[Records shown Boundary: Start]
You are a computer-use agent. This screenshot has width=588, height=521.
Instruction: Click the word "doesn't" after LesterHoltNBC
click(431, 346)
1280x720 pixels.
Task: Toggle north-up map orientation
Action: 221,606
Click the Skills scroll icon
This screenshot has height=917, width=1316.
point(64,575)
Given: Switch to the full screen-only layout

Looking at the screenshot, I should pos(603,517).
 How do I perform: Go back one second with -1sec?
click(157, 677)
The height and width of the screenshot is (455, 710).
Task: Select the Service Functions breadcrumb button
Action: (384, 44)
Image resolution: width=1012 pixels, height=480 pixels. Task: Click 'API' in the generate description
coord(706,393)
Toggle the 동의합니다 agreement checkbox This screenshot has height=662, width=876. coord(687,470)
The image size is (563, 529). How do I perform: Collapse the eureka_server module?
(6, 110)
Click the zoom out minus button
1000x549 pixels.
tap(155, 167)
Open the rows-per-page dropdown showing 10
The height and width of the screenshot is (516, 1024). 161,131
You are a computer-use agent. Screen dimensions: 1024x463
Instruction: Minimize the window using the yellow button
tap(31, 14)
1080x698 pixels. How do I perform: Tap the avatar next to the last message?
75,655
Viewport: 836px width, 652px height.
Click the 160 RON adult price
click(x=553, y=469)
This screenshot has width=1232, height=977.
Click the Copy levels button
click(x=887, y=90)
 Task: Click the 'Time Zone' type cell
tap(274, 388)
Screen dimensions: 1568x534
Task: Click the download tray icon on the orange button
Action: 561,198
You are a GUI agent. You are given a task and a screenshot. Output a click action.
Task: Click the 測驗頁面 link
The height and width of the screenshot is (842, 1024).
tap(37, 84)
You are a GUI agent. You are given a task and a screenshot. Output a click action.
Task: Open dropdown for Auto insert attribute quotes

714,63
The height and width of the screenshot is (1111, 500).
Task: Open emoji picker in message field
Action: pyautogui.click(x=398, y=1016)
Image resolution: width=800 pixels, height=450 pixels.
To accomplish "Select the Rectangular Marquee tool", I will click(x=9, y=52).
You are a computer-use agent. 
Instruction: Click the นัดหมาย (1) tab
[Records shown Boundary: End]
▶ [Aim of the exercise] Please output every record exactly as it appears.

▶ [Output of the task]
You are a computer-use agent. This screenshot has width=588, height=521.
Instruction: Click the word "doesn't" after LesterHoltNBC
click(431, 346)
1280x720 pixels.
Task: Toggle north-up map orientation
Action: 221,606
Click the Skills scroll icon
This screenshot has height=917, width=1316.
point(64,575)
Given: Switch to the full screen-only layout

Looking at the screenshot, I should pos(603,517).
 How do I perform: Go back one second with -1sec?
click(157, 677)
The height and width of the screenshot is (455, 710).
Task: Select the Service Functions breadcrumb button
Action: (384, 44)
Image resolution: width=1012 pixels, height=480 pixels. Task: Click 'API' in the generate description
coord(706,393)
Toggle the 동의합니다 agreement checkbox This screenshot has height=662, width=876. coord(687,470)
The image size is (563, 529). How do I perform: Collapse the eureka_server module?
(6, 110)
Click the zoom out minus button
1000x549 pixels.
tap(155, 167)
Open the rows-per-page dropdown showing 10
The height and width of the screenshot is (516, 1024). 161,131
You are a computer-use agent. Screen dimensions: 1024x463
Instruction: Minimize the window using the yellow button
tap(31, 14)
1080x698 pixels. How do I perform: Tap the avatar next to the last message?
75,655
Viewport: 836px width, 652px height.
Click the 160 RON adult price
click(x=553, y=469)
This screenshot has width=1232, height=977.
Click the Copy levels button
click(x=887, y=90)
 Task: Click the 'Time Zone' type cell
tap(274, 388)
Screen dimensions: 1568x534
Task: Click the download tray icon on the orange button
Action: 561,198
You are a GUI agent. You are given a task and a screenshot. Output a click action.
Task: Click the 測驗頁面 link
The height and width of the screenshot is (842, 1024).
tap(37, 84)
You are a GUI agent. You are given a task and a screenshot. Output a click action.
Task: Open dropdown for Auto insert attribute quotes

714,63
The height and width of the screenshot is (1111, 500).
Task: Open emoji picker in message field
Action: pyautogui.click(x=398, y=1016)
Image resolution: width=800 pixels, height=450 pixels.
To accomplish "Select the Rectangular Marquee tool", I will click(x=9, y=52).
You are a computer-use agent. 
Instruction: Click the นัดหมาย (1) tab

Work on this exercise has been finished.